### EXERCISE PROMPT
Rewrite the part that opens with the line containing "Task: Turn on" and closes with the line containing "(790, 1132)", swapping "Outlook Mobile" for "Outlook Web" and leaving everything else unchanged.

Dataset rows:
'''

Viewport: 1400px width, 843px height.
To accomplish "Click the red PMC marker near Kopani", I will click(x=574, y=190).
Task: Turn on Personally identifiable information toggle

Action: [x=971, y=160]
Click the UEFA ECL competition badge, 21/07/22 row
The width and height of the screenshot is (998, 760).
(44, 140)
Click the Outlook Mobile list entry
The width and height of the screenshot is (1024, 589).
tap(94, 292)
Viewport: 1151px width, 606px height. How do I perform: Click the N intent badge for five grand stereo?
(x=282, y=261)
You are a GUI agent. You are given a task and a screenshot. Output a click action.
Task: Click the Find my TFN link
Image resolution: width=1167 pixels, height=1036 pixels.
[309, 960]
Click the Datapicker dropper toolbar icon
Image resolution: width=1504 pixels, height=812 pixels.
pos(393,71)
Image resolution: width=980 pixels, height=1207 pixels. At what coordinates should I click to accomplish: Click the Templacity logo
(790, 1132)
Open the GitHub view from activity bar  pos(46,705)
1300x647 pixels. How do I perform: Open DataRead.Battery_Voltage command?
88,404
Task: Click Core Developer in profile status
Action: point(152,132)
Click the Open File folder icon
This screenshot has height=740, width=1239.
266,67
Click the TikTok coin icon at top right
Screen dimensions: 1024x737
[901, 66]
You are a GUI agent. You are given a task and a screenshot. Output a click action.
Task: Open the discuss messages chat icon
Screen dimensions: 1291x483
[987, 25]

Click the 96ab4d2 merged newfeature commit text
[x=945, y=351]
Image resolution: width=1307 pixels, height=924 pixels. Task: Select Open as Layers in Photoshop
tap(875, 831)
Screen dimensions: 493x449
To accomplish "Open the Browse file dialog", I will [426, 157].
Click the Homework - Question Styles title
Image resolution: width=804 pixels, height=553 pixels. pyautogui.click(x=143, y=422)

'''

### SOLVED PROBLEM
Task: Turn on Personally identifiable information toggle

Action: [x=971, y=160]
Click the UEFA ECL competition badge, 21/07/22 row
The width and height of the screenshot is (998, 760).
(44, 140)
Click the Outlook Web list entry
The width and height of the screenshot is (1024, 589).
tap(94, 292)
Viewport: 1151px width, 606px height. How do I perform: Click the N intent badge for five grand stereo?
(x=282, y=261)
You are a GUI agent. You are given a task and a screenshot. Output a click action.
Task: Click the Find my TFN link
Image resolution: width=1167 pixels, height=1036 pixels.
[309, 960]
Click the Datapicker dropper toolbar icon
Image resolution: width=1504 pixels, height=812 pixels.
pos(393,71)
Image resolution: width=980 pixels, height=1207 pixels. At what coordinates should I click to accomplish: Click the Templacity logo
(790, 1132)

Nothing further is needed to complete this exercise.